> _STATED EXERCISE_:
List each line of the items below that contains the string "beside". The match is case-sensitive.
**** EXERCISE MATERIALS
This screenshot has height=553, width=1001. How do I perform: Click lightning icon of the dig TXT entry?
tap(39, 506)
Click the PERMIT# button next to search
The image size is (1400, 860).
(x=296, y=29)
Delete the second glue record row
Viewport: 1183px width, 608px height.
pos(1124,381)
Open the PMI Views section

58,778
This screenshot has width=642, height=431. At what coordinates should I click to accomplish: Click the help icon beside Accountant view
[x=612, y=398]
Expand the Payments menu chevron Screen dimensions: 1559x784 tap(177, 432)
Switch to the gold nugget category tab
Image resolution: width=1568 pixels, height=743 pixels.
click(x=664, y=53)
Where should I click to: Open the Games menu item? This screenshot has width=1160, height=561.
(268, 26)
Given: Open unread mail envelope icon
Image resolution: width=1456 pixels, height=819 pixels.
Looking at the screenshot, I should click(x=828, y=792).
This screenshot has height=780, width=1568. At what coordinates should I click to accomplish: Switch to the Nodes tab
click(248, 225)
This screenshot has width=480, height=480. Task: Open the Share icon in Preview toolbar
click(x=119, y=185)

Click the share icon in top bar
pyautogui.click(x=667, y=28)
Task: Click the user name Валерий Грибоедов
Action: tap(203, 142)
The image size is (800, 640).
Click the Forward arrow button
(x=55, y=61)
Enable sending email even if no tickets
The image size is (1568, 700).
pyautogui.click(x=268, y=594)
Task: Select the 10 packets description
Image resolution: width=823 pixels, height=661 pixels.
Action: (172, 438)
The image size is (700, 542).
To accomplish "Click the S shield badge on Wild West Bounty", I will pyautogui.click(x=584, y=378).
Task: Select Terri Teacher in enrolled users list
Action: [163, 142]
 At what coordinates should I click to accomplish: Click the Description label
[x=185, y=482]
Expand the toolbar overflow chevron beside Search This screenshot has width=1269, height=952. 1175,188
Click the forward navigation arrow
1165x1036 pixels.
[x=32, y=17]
********
> _EXERCISE SOLUTION_:
This screenshot has width=642, height=431. At what coordinates should I click to accomplish: Click the help icon beside Accountant view
Expand the toolbar overflow chevron beside Search This screenshot has width=1269, height=952. 1175,188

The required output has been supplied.